Owning The Change


October 2020 / Toronto

“Because Black women were among the most marginalized people in this country, their political struggles brought them into direct conflict with the intertwined malignancies of capitalism- racism, sexism and poverty. Thus the women of the C.R.C. (Combahee River Collective) believed that if Black women were successful in their struggles and movements, they would have an impact far beyond their immediate demands. As they put it, ‘If Black women were free, it would mean that everyone else would have to be fee since our freedom would necessitate the destruction of all the systems of oppression.’”
-Keeanga-Yamahtta Taylor
The New Yorker (July 2020)

There is a sense of resignation setting in as we head into the fall season and what is fast becoming a peaking second wave of COVID-19 infections. The numbers are alarming, although the health impact on the vast majority of those who are showing up positive - the under forties - isn’t as severe as it was for seniors at the beginning of the pandemic. We are awaiting the release of data from the cities that have begun the collection of disaggregated race and other demographic information. The province has also committed to collecting this data. It is expected that the story of this wave will be a mirror to the first in terms of the communities and young people most affected - poor, Black, Indigenous, racialized, women and people living with varying abilities.

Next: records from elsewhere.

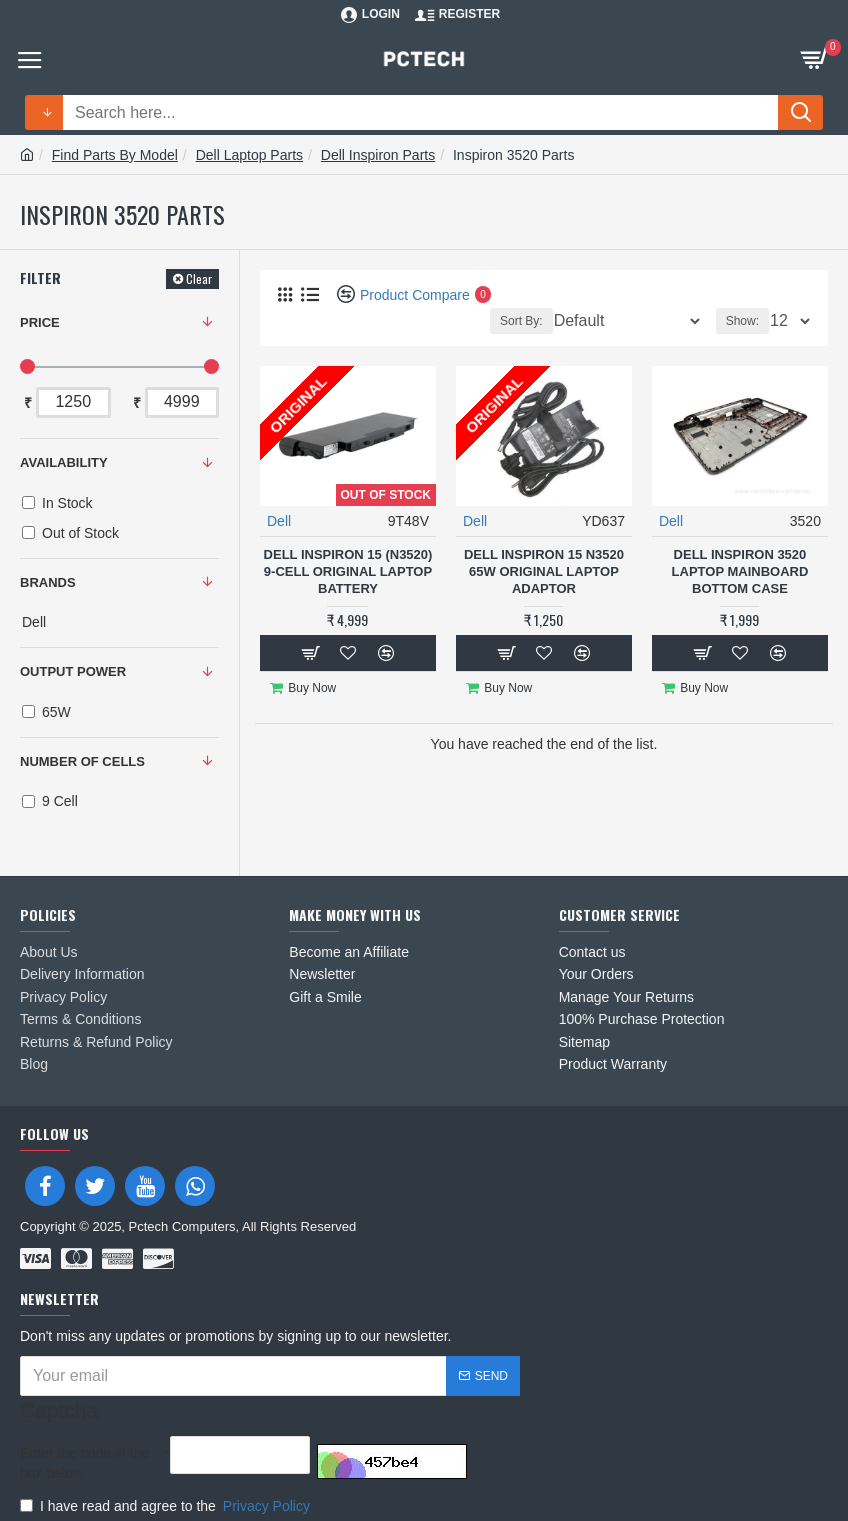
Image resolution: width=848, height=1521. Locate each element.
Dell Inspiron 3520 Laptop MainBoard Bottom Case (740, 571)
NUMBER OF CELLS (82, 761)
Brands (48, 582)
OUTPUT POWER (73, 671)
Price (40, 322)
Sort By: (521, 321)
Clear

The numbers have been telling the story of the second pandemic - racism. Anti-Black racism in particular. I think it is accurate to say that not since the height of the civil rights and African liberation movements of the sixties and seventies here in North America have there been such public discussions and actions - some bold like the defund the police and prison abolition movements. Others necessary and practical like public policy changes to ensure more workers (primarily women, racialized, immigrant/refugee and young) can access employment insurance and other income security programs, development of new programs and services to respond to emerging community needs including the rise in violence against women and most important, resources - funding to support these programs and the ecosystem of community supports.

This heightened awareness of anti-Black and other racisms is especially present in the non-profit, For-Public-Benefit sectors. In the days following the public murder of George Floyd on the streets of Minneapolis, the still unexplained fatal fall of Regis Korchinski-Paquet from her family’s apartment in the city of Toronto, and the still fresh loss of Breonna Taylor, killed by the Louisville, Kentucky police while sleeping in her bed, in her home, my inbox was flooded with requests for workshops on anti-racism and invitations to speak on panels, and the Council’s various social media accounts were tagged in posted statements professing various organizations’ stance against anti-Black and other racisms. Some were performative. Most were well-meaning.

Throughout those weeks I was numb with grief and anger; resented what felt like an intrusion into my mourning and resisting with my people. Resented that my non-Black colleagues and friends and acquaintances wouldn’t know that accumulating murders of Black people in North America by state agents particularly would be traumatizing for us, and as such we were not about to speak with white and other non-Black folx about our pain for their education. As we sat in grief, we were being asked to teach and offer solutions to having the metaphoric boot removed from our collective Black necks.

But while some of the public statements of solidarity were clearly performative, there was and is a real shift happening on the ground in the discussions and actions taking place. There is organizing happening at various levels on cross cutting issues with overlapping and solidarity building strategies. A broad-based intersectional anti-racism, anti-colonial, open borders movement is being built from coast to coast to coast and the non-profit sector has an important role to play.

Many organizations have taken pause and are beginning the work of looking within. They’re hearing the words of those committed to the liberation of African peoples and the building of a decolonized Canada. They’re hearing and acknowledging that solidarity statements are not enough and that actions must be taken to create organizations whose governance and executive decision-making levels are racially and otherwise diverse without being tokenistic.

This means reviewing and changing how we do business. It means educating hiring committees and being explicit in human resources policies about employment equity practices. It means making language of equity hiring, retention and promotion a priority during bargaining of Collective Agreements. It means putting into action, workers’ solidarity. It means bringing alive the mission and mandate of ‘for public good’ organizations and agencies. It means acknowledging that anti-racism- anti-Indigenous and anti-Black racisms are ‘public goods’.

Statements of solidarity to Black, Indigenous and racialized communities are important but not enough if our shared goals are to dismantle existing systems and co-create ways of living together that are grounded in equity of opportunity and outcomes; to develop systems that move us to liberation and freedom. To joy.

As non-profits and especially as associations and umbrella organizations, we must strengthen our policy advocacy, amplifying our collective rage at systems that create vulnerabilities and marginalizations. We must use our privileged locations within civil society and in relation to government to speak out against systems that enable and uphold those who do violence to those most in need of protection. We must advocate for public policies that create floors and not ceilings. We must take responsibility for building a non-profit and NGO sector that is proactively antiracist and anti-colonial.

I am hopeful in this political moment, despite the glaring inequities that the pandemic continues to shine light on, that we are building a movement locally, nationally and globally, that will remake this world into one where freedom is the watchword.